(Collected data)
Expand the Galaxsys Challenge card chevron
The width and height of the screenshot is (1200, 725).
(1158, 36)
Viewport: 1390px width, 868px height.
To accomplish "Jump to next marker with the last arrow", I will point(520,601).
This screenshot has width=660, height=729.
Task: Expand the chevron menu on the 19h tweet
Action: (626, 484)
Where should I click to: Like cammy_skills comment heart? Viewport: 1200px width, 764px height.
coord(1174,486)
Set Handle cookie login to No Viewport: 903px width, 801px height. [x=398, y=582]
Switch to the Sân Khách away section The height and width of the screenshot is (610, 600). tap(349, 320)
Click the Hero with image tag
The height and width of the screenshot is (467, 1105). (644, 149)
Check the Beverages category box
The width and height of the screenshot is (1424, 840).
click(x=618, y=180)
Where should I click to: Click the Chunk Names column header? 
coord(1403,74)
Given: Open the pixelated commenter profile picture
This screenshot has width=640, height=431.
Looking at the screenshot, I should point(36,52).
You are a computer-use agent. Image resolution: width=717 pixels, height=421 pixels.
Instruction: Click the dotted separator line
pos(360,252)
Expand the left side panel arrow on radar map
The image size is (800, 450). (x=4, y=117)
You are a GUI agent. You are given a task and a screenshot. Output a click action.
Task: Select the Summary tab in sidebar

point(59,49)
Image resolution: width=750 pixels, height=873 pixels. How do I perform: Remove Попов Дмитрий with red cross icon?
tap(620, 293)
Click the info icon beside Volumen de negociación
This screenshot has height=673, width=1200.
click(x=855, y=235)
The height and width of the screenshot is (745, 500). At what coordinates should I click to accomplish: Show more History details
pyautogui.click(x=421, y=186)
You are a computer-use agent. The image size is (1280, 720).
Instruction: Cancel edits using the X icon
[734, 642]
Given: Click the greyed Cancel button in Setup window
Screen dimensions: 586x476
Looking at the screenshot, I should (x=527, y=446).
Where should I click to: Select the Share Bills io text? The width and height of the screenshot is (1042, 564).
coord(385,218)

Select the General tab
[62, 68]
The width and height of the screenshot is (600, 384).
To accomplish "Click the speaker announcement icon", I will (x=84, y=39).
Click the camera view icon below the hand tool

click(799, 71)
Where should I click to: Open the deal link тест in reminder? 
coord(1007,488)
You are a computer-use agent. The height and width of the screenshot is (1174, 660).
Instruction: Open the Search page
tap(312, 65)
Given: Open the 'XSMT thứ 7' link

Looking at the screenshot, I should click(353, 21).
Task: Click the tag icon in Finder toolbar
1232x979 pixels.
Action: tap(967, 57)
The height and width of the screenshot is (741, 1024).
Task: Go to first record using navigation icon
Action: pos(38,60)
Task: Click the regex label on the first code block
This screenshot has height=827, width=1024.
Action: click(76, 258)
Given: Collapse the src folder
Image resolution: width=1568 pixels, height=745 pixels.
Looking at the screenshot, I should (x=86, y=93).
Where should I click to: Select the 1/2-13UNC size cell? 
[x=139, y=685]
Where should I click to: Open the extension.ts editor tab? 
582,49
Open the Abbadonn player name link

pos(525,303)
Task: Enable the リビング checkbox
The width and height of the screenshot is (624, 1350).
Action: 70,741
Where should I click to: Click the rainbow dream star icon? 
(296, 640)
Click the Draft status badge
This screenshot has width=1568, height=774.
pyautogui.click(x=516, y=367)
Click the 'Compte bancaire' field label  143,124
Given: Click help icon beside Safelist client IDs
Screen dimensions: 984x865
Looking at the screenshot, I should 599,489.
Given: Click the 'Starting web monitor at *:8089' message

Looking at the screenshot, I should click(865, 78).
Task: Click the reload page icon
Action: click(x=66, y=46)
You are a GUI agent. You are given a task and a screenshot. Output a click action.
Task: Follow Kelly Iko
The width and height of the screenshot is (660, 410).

DIRECTIONS FOR THIS TASK >> Once you have read the records, write every one of them out again exactly.

TASK OUTPUT >>
Expand the Galaxsys Challenge card chevron
The width and height of the screenshot is (1200, 725).
(1158, 36)
Viewport: 1390px width, 868px height.
To accomplish "Jump to next marker with the last arrow", I will point(520,601).
This screenshot has width=660, height=729.
Task: Expand the chevron menu on the 19h tweet
Action: (626, 484)
Where should I click to: Like cammy_skills comment heart? Viewport: 1200px width, 764px height.
coord(1174,486)
Set Handle cookie login to No Viewport: 903px width, 801px height. [x=398, y=582]
Switch to the Sân Khách away section The height and width of the screenshot is (610, 600). tap(349, 320)
Click the Hero with image tag
The height and width of the screenshot is (467, 1105). (644, 149)
Check the Beverages category box
The width and height of the screenshot is (1424, 840).
click(x=618, y=180)
Where should I click to: Click the Chunk Names column header? 
coord(1403,74)
Given: Open the pixelated commenter profile picture
This screenshot has width=640, height=431.
Looking at the screenshot, I should point(36,52).
You are a computer-use agent. Image resolution: width=717 pixels, height=421 pixels.
Instruction: Click the dotted separator line
pos(360,252)
Expand the left side panel arrow on radar map
The image size is (800, 450). (x=4, y=117)
You are a GUI agent. You are given a task and a screenshot. Output a click action.
Task: Select the Summary tab in sidebar

point(59,49)
Image resolution: width=750 pixels, height=873 pixels. How do I perform: Remove Попов Дмитрий with red cross icon?
tap(620, 293)
Click the info icon beside Volumen de negociación
This screenshot has height=673, width=1200.
click(x=855, y=235)
The height and width of the screenshot is (745, 500). At what coordinates should I click to accomplish: Show more History details
pyautogui.click(x=421, y=186)
You are a computer-use agent. The image size is (1280, 720).
Instruction: Cancel edits using the X icon
[734, 642]
Given: Click the greyed Cancel button in Setup window
Screen dimensions: 586x476
Looking at the screenshot, I should (x=527, y=446).
Where should I click to: Select the Share Bills io text? The width and height of the screenshot is (1042, 564).
coord(385,218)

Select the General tab
[62, 68]
The width and height of the screenshot is (600, 384).
To accomplish "Click the speaker announcement icon", I will (x=84, y=39).
Click the camera view icon below the hand tool

click(799, 71)
Where should I click to: Open the deal link тест in reminder? 
coord(1007,488)
You are a computer-use agent. The height and width of the screenshot is (1174, 660).
Instruction: Open the Search page
tap(312, 65)
Given: Open the 'XSMT thứ 7' link

Looking at the screenshot, I should click(353, 21).
Task: Click the tag icon in Finder toolbar
1232x979 pixels.
Action: tap(967, 57)
The height and width of the screenshot is (741, 1024).
Task: Go to first record using navigation icon
Action: pos(38,60)
Task: Click the regex label on the first code block
This screenshot has height=827, width=1024.
Action: click(76, 258)
Given: Collapse the src folder
Image resolution: width=1568 pixels, height=745 pixels.
Looking at the screenshot, I should (x=86, y=93).
Where should I click to: Select the 1/2-13UNC size cell? 
[x=139, y=685]
Where should I click to: Open the extension.ts editor tab? 
582,49
Open the Abbadonn player name link

pos(525,303)
Task: Enable the リビング checkbox
The width and height of the screenshot is (624, 1350).
Action: 70,741
Where should I click to: Click the rainbow dream star icon? 
(296, 640)
Click the Draft status badge
This screenshot has width=1568, height=774.
pyautogui.click(x=516, y=367)
Click the 'Compte bancaire' field label  143,124
Given: Click help icon beside Safelist client IDs
Screen dimensions: 984x865
Looking at the screenshot, I should 599,489.
Given: Click the 'Starting web monitor at *:8089' message

Looking at the screenshot, I should click(865, 78).
Task: Click the reload page icon
Action: click(x=66, y=46)
You are a GUI agent. You are given a task and a screenshot. Output a click action.
Task: Follow Kelly Iko
The width and height of the screenshot is (660, 410).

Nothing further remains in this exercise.